[Page]
========================

Brett MillerBlogging, Search Engine, SEO0 Comments

Internet Search Engines are by far the most popular method of researching information. Unfortunately, discovering in depth information is becoming harder. Information produced by experts is becoming convoluted (in the Search Engine results) with opinion based blog postings. The reason this is occurring is that search engines reward websites that produce volumes of content around any given topic. Companies and Websites must churn out information (regardless of quality) to rank well for their industry terms. This reward system hurts internet users (consumers of information) and weakens the search engine results in general.

Blog Accuracy, Uniqueness, Sensibility or lack thereof

Blogging is a great concept, but the reward of higher rankings regardless of a post’s accuracy, efficacy, uniqueness, or sensibility runs counter to the intent of the search. In truth it’s all about where the key words and phrases appear … and how often. Google, Yahoo and Bing all try to uncover fresh information in a search, but they can’t tell if it’s primarily information or just the same information worded in a slightly different (or less useful) way. There are even automated tools that simply mix up the words and sentences of an article so that they can be reposted and appear like new content, thus improving the sites rankings … “Content Regurgitation”.

Example: Recently I decided to try to improve the search engine ranking for my software development company. I probably reviewed 200 different websites to discover the best methods (and I still might not have the answers). This information could have been consolidated into 10 postings. Here are some generalized findings, based on my research:

  • There is a tremendous amount of repetitive content within websites and blogs, making it more difficult to find detailed useful information
  • Some information is inaccurate or out of date
  • Some sites give no information at all. They just throw around keywords to improve their own SEO, without ever offering solid information.
  • Everyone feels they are true experts. However, most SEO authors do not appear at the top of their search rankings. (Crazy, right?)

========================

[Dataset records]
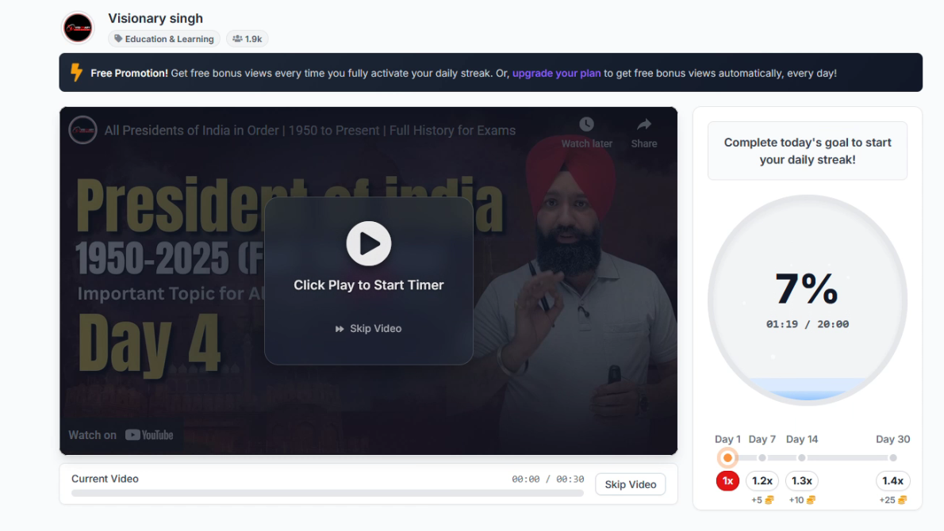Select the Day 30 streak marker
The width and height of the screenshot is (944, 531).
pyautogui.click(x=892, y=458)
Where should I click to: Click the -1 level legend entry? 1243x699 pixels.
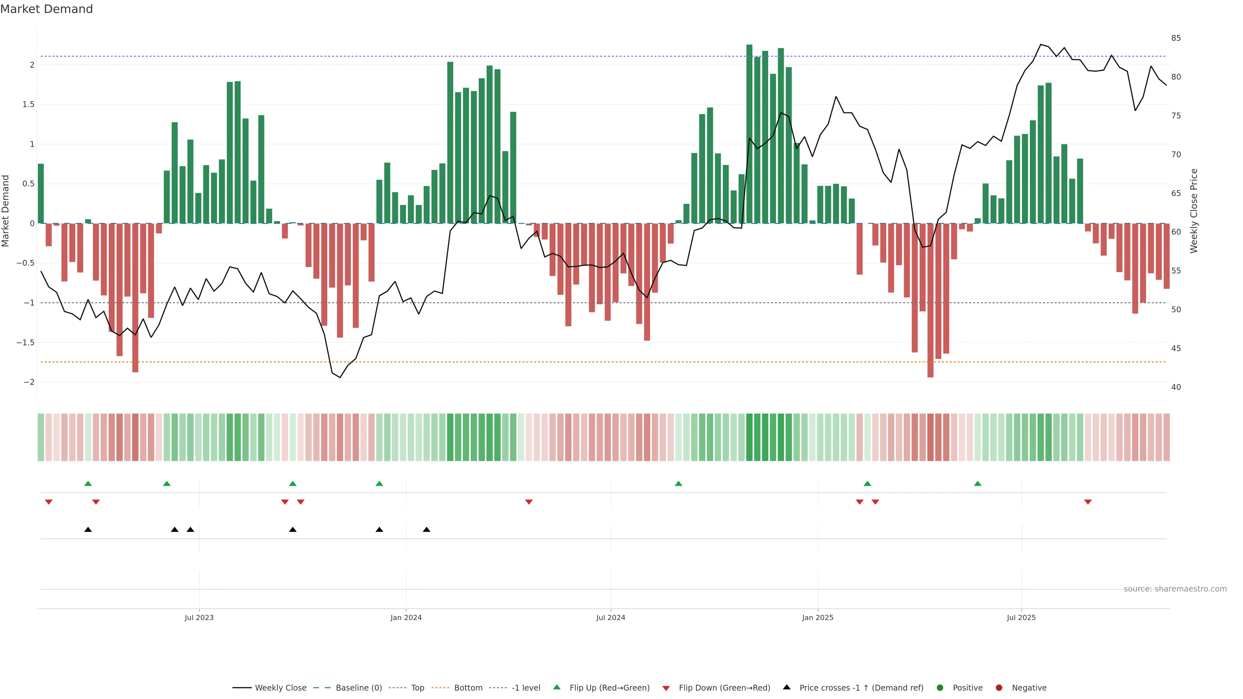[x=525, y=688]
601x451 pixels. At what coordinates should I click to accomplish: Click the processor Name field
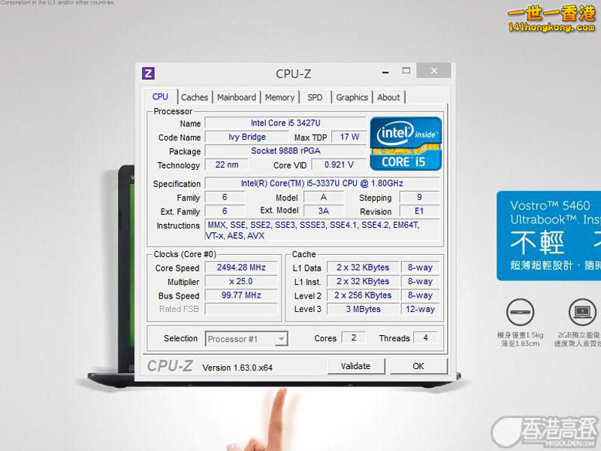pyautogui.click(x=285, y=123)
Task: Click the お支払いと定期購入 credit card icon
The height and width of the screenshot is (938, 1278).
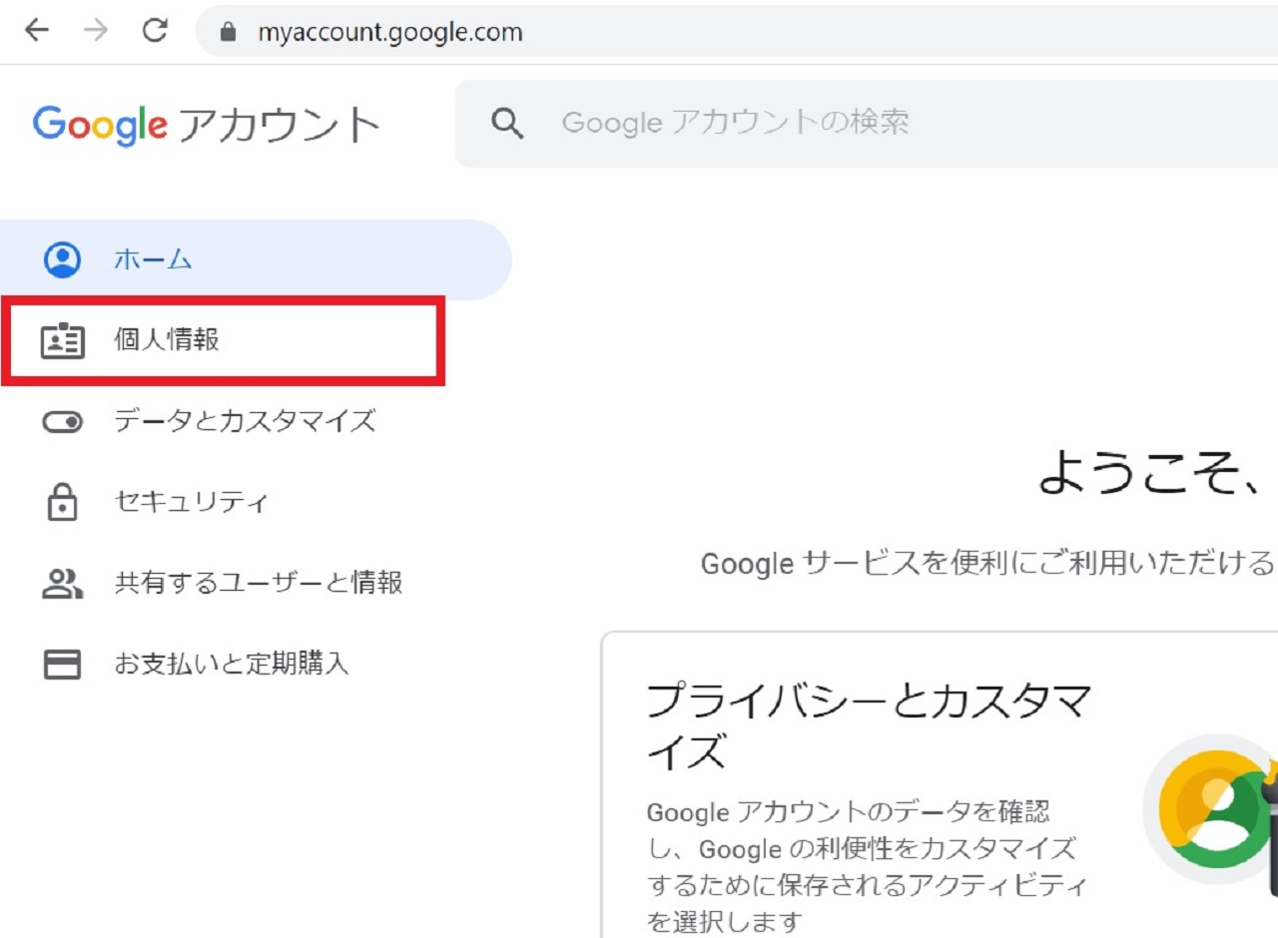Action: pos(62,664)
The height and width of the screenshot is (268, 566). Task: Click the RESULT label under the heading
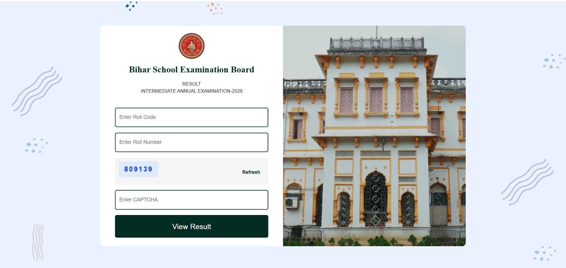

========================

[Exercise details] Please continue the post on search engines rewarding repetitive blog content, picking up after its last bullet point above the listing.

[Solved problem]
  • There is no easy way to validate the accuracy of information.
  • The most useful content might be in position #732.

In many cases the layman’s writings often appear higher in the rankings than that of the experts. The qualifications of the author and/or the real value of the information presented have nothing to do with the rankings found in search engines.

Quality of Information on the internet is slowly deteriorating

My thinking is that the practice of rewarding the sheer “volume of content” rather than the “quality of content” is flawed. Content should be evaluated based on its informational merit and the writer’s credentials … and somehow be quantified within Search Engine Results so a level of applicability can be determined. It should in all cases be categorically separated from social and/or opinion pieces. “Quality of information” should be rewarded with improved rankings, but only when it is actually helpful and authoritative (rather than the current word/phrase search parameters).

Concepts like voting on blog postings are currently being utilized within individual sites. But a universal system needs to be established that will apply equally to all indexed websites. Search engines need real data analysis capabilities rather than simple word search tools.

The best method is clear. Information that satisfies user interest should rise to the top. Consumers need real information … not just “Digital Graffiti”.